Analysis of the molecular parameters that could predict the ... : Menopause (original) (raw)

Articles

Analysis of the molecular parameters that could predict the risk of manifesting premature ovarian failure in female premutation carriers of fragile X syndrome

Tejada, Maria-Isabel PhD1; García-Alegría, Eva BS1; Bilbao, Amaia PhD2; Martínez-Bouzas, Cristina PhD1; Beristain, Elena BS1; Poch, Marisa MD3; Ramos-Arroyo, Maria A. MD4; López, Blanca PhD5; Fernandez Carvajal, Isabel MD, PhD5; Ribate, Maria-Pilar PhD6; Ramos, Feliciano MD6

From the 1Molecular Genetics Laboratory, Cruces Hospital, Barakaldo, Bizkaia; 2Basque Foundation for Health Innovation and Research (BIOEF), Sondika, Bizkaia; 3Pediatrics Department, San Millán Hospital, Logroño; 4Genetics Service, Virgen del Camino Hospital, Pamplona; 5Molecular Biology Institute, (IBGM-CSIC), Universidad de Valladolid, Spain; 6Pediatrics Department, Faculty of Medicine, Zaragoza, Spain.

Received October 18, 2007; revised and accepted December 5, 2007.

Funding/support: This work was supported by FIS (ISCIII) grant no. PI02/0812.

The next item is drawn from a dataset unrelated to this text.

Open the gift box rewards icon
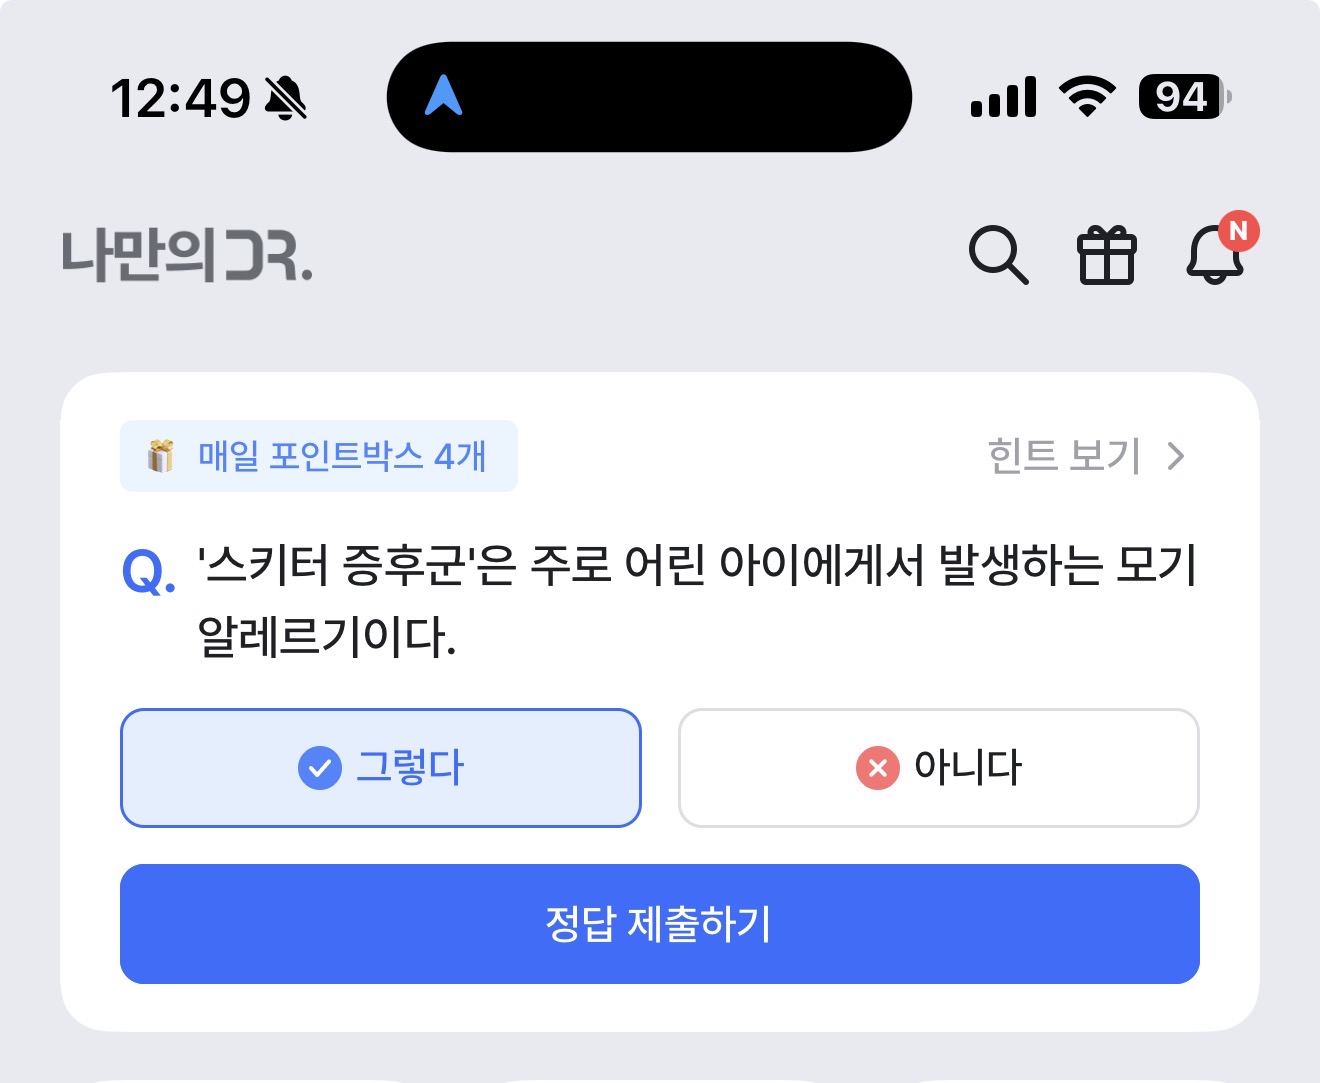This screenshot has width=1320, height=1083. tap(1106, 255)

Financial disclosure: None reported.

Address correspondence to: María-Isabel Tejada, PhD, Laboratorio de Genética Molecular. Hospital de Cruces, Plaza de Cruces s/n. 48903 Barakaldo (Bizkaia), Spain. E-mail: [email protected]

Objective:

To study three molecular parameters (number of CGG repeats, X-inactivation ratio, and expression of FMR1 mRNA) in premutation carriers of fragile X syndrome with and without premature ovarian failure (POF) to find differences between these two groups that could be useful in reproductive counseling.

Design:

A retrospective clinical and molecular genetic study of 42 known premutation carriers of fragile X syndrome aged 40 years or older, 25 with POF and 17 without. A blood sample to obtain mRNA was taken from all of them. They all lived in five autonomous communities in northern Spain.

Results:

Although the relationship among mRNA levels, X-inactivation ratio, and CGG repeats seems to be similar both in women with POF and in those without: in women with POF, the effect of the CGG repeats on the mRNA levels was statistically significant (P = 0.0437), but in women without POF, it was not (P = 0.0724). Moreover, we confirmed previous results on the nonlinear association between CGG repeat number and the manifestation of POF, showing that the likelihood of having POF was significantly higher with fewer than 100 CGG repeats compared with 100 or more CGG repeats (odds ratio = 13.09, P = 0.0240).

Conclusions:

Our present work suggests that mRNA and X-inactivation studies in blood are not relevant in predicting POF in female premutation carriers of fragile X syndrome. However, having a permutation of fewer than 100 repeats could represent a significant risk of POF.